[What this task involves] Copy out the entries below, starting with the line that contains "Task: Click the -8000 y-axis tick label" and continuing through the end of the entries, and leave the pictures out.

[Material shown]
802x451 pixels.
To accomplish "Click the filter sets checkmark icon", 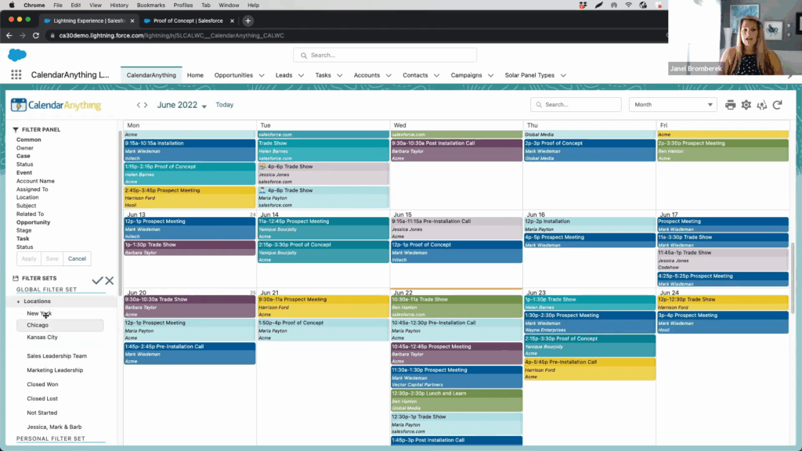I will pyautogui.click(x=97, y=280).
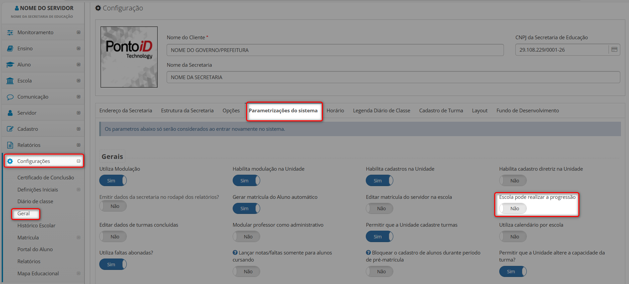Enable Escola pode realizar a progressão
Screen dimensions: 629x284
(513, 209)
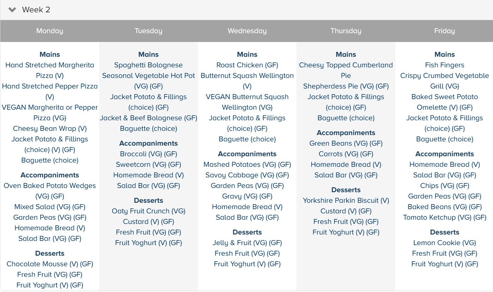Select the Monday column header

click(x=49, y=31)
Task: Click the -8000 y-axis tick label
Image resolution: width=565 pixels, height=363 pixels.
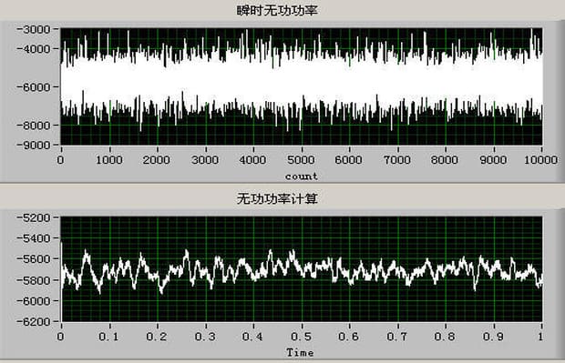Action: 33,126
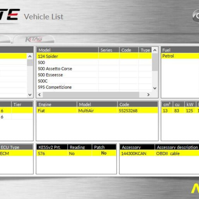Image resolution: width=199 pixels, height=199 pixels.
Task: Choose the 500C model entry
Action: (94, 81)
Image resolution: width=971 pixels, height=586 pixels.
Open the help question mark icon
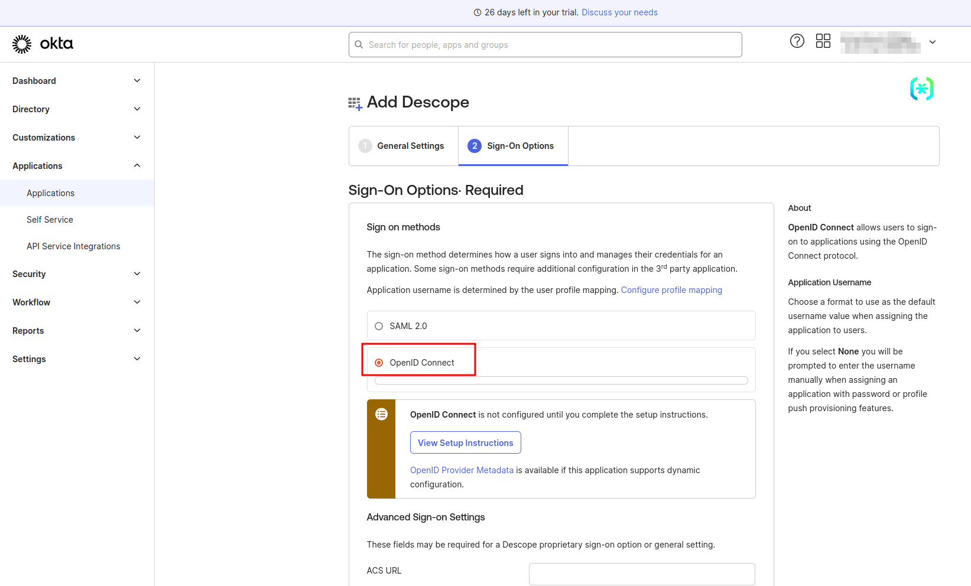(797, 41)

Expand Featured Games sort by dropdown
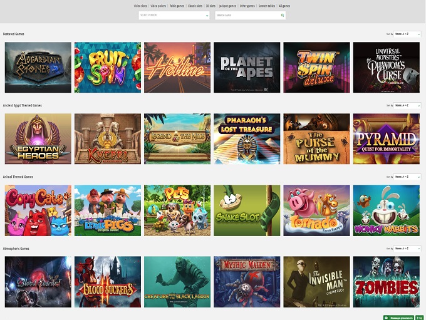coord(407,34)
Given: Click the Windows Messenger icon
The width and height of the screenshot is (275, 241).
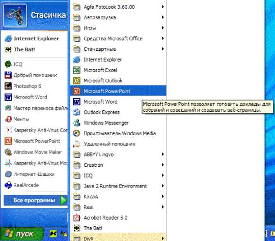Looking at the screenshot, I should point(76,123).
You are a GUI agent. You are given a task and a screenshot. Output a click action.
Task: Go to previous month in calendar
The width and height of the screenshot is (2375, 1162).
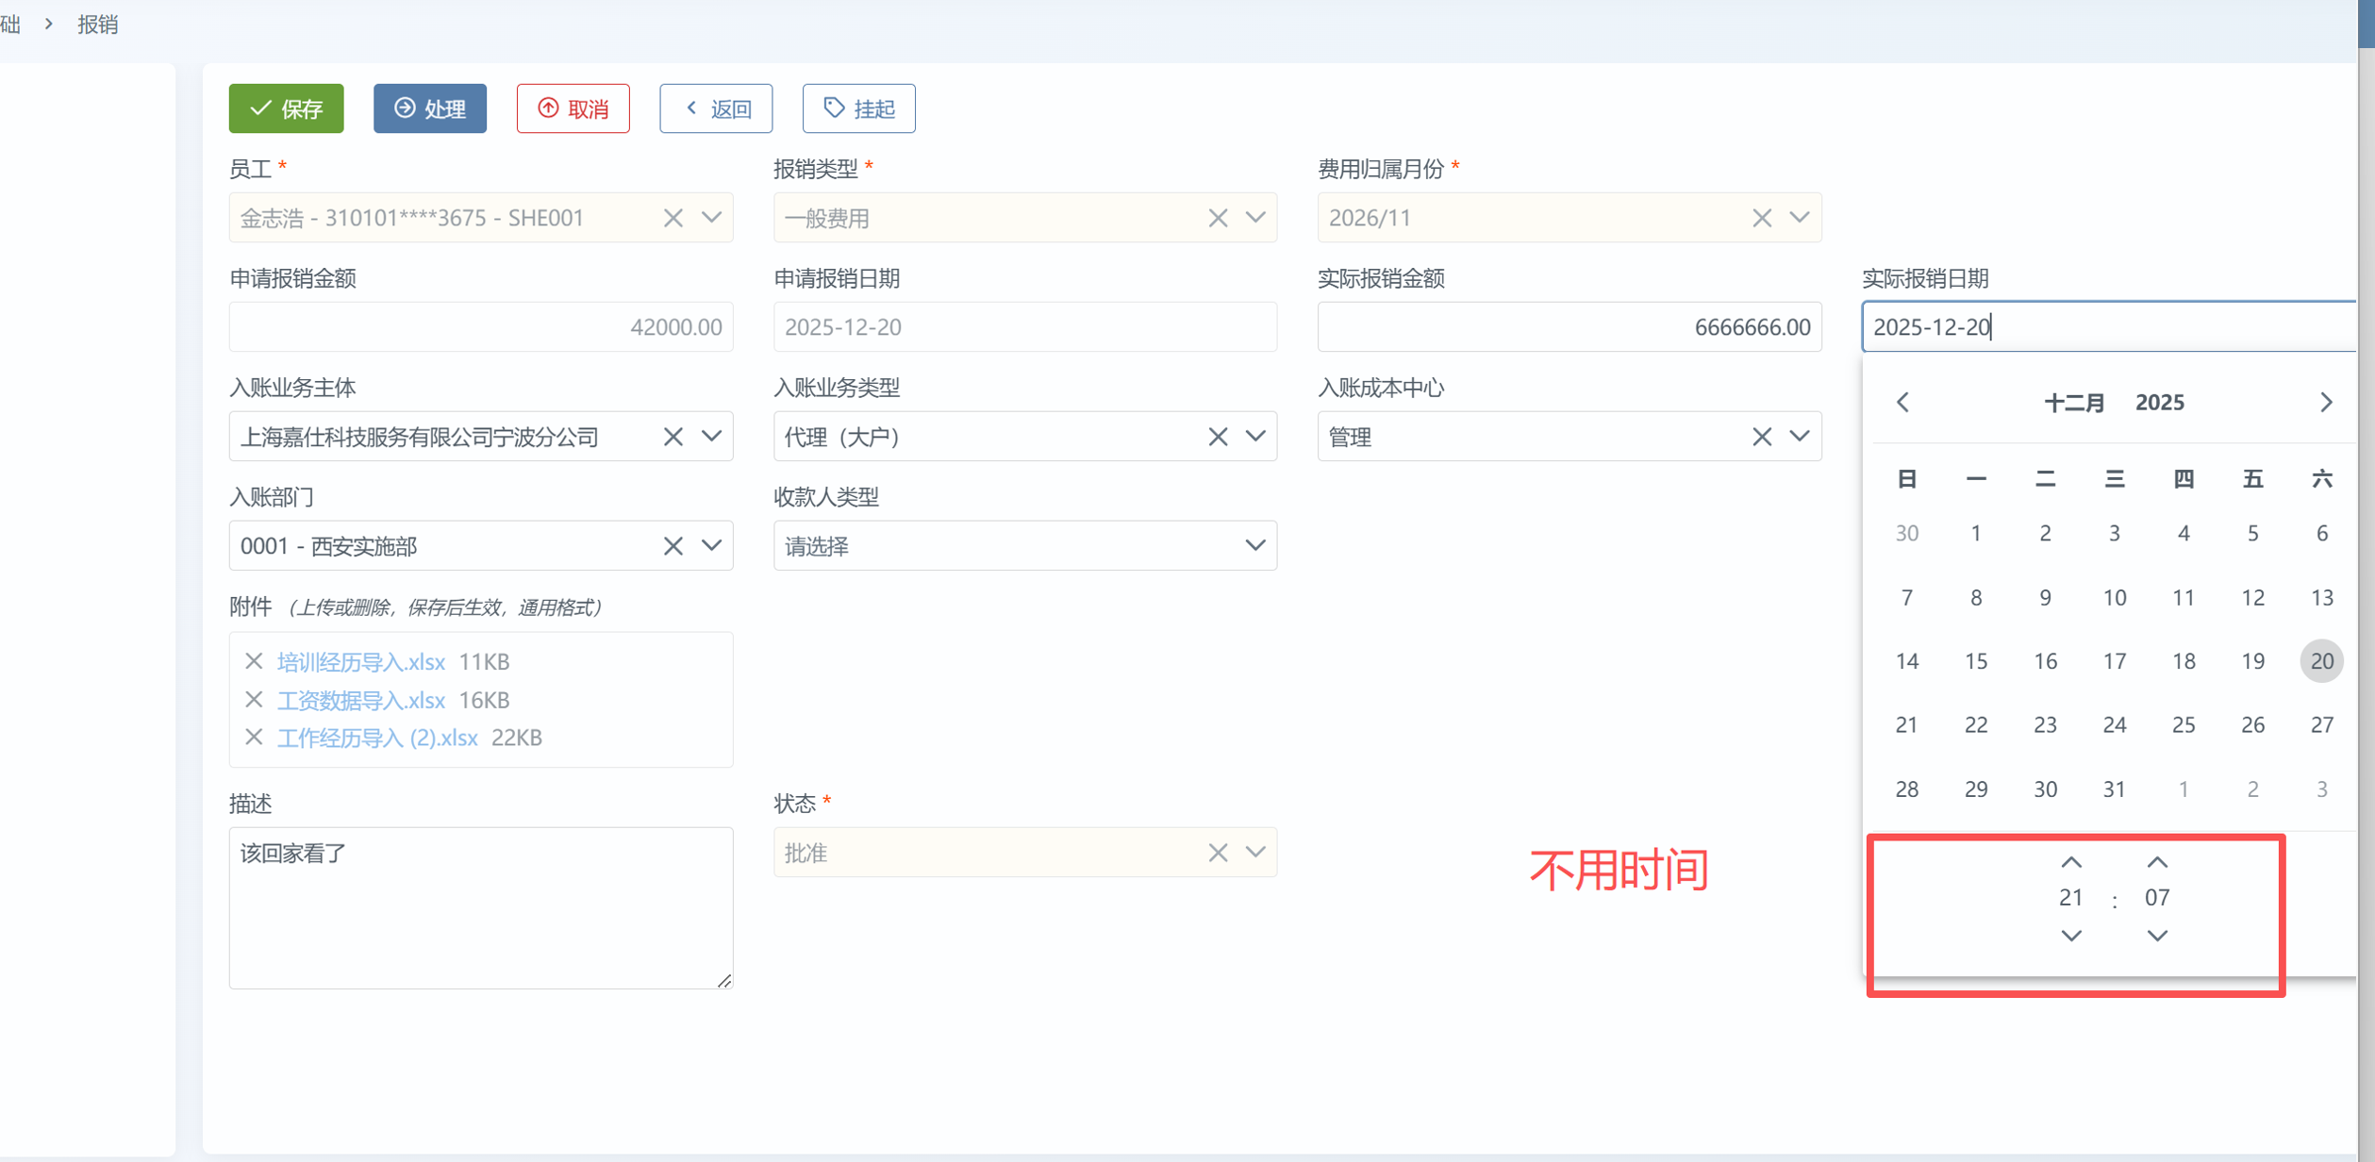(x=1902, y=403)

[Solution below]
Task: Click the -8000 y-axis tick label
Image resolution: width=565 pixels, height=363 pixels.
Action: 33,126
Image resolution: width=199 pixels, height=199 pixels.
Task: Choose the 500C model entry
Action: (94, 81)
Image resolution: width=971 pixels, height=586 pixels.
Open the help question mark icon
(797, 41)

Expand Featured Games sort by dropdown
coord(407,34)
Given: Click the Windows Messenger icon
The width and height of the screenshot is (275, 241).
Looking at the screenshot, I should point(76,123).
You are a GUI agent. You are given a task and a screenshot. Output a click action.
Task: Go to previous month in calendar
The width and height of the screenshot is (2375, 1162).
(x=1902, y=403)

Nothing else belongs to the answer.